21 Kasım 2018 tarihinde yayınlanmıştır.
Şerî'atle 'âmil olmayan bir mü'min, dînden çıkmış olmaz ama zelîl olur. Meselâ bir kimse içki içer de içkinin haram olduğunu kabûl ederse îmândan çıkmaz ama zillete düşer. İnsanları izzete götüren Allah ve Resûlüdür. Bizim milletimiz de îmândan çıkmadı ama şerî'atla 'âmil olmadığı için zelîl oldu. Vaktiyle milletimiz Kur`ân'a bağlı iken izzet sâhibi idi, üç kıtaya birden hükmediyordu, ne zaman ki bu millet Kur`ân'dan ve Peygamber'den yüz çevirdi, rezîl ve zelîl oldu. Hattâ öyle ki hiç kıymet vermediğimiz Rumlar bile başımıza belâ oldu. Meselâ Makaryos gibi bir adam bizi parmağında oynattı. Kipriyanu gibi birisi koca Türkiye'yi uğraştırdı. Vaktiyle Bulgar kralının tâcını, bizim en düşük rütbeli bir adamımız giydirirdi, sonra o beğenmediğimiz Bulgarlar bize kafa tutar oldu. Vaktiyle Macar kralının tâcını Osmanlı'nın bir çavuşu giydirirdi.Efendi Hazretleri, bu zilletin sadece Türklere münhasır olmadığını bütün ümmete şâmil olduğunu beyân ederek "Sadece biz böyle olmadık, Arabı da böyle oldu, Arnavudu da böyle oldu" buyurdular.
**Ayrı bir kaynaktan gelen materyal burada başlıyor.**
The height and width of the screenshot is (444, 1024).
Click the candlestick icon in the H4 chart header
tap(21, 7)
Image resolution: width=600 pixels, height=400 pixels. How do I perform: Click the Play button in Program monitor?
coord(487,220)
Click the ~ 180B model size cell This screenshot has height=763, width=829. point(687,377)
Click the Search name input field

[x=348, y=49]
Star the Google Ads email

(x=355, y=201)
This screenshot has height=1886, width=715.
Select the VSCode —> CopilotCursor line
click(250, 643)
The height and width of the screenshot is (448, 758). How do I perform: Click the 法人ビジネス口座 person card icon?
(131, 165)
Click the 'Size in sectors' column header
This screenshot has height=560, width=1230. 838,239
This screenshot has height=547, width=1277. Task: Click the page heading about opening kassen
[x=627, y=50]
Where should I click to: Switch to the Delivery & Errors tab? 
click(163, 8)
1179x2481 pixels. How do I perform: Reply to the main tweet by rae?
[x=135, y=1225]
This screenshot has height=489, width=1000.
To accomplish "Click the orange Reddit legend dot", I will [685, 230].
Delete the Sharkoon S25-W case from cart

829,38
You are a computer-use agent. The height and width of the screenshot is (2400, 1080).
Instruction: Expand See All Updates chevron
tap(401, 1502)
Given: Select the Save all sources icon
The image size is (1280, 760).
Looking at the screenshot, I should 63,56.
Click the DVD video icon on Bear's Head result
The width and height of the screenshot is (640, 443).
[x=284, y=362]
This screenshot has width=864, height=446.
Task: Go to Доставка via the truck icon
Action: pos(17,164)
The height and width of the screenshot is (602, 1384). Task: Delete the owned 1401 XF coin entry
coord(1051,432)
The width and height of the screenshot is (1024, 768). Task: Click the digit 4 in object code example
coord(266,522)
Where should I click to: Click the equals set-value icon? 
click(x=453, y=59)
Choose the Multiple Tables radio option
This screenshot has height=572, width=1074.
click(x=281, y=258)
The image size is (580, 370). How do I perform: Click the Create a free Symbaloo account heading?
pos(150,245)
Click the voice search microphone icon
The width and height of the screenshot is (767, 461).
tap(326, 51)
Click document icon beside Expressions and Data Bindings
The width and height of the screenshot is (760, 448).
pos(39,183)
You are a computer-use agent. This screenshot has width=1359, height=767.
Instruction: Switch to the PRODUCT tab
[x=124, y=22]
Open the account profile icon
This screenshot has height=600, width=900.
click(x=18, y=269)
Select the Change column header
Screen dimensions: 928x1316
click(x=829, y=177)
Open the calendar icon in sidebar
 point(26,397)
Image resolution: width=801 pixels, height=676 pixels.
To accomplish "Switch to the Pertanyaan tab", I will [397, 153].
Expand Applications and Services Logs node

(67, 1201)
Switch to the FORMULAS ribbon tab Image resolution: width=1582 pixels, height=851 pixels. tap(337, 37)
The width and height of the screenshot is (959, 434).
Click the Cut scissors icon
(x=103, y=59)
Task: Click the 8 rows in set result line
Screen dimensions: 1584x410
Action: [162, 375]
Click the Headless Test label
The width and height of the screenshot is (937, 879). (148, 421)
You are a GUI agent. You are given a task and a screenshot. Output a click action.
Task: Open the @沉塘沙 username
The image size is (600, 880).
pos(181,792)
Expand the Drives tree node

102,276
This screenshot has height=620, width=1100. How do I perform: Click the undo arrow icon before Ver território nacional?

İzzet, Allah'a ve Resûlüne bağlılıkdadır. Kim ki Resûlullah'a bağlanır ve O'nun şerî'atına tâbi' olursa Allah onu azîz kılar. Kim ki Resûlullah'dan yüz çevirir, O'nun şerî'atına tâbi' olmazsa Allah onu hakîr ve zelîl eder.Efendi Hazretlerinin işâret ettiği bu hakîkat, Sûre-i Münâfıkûn'daki "وَلِلَّهِ الْعِزَّةُ وَلِرَسُولِهِ وَلِلْمُؤْمِنِينَ / ve lillâhil 'izzetü ve li resûlihî ve lil mü’minîn" âyet-i kerîmesiyle beyân olunan hakîkatdır.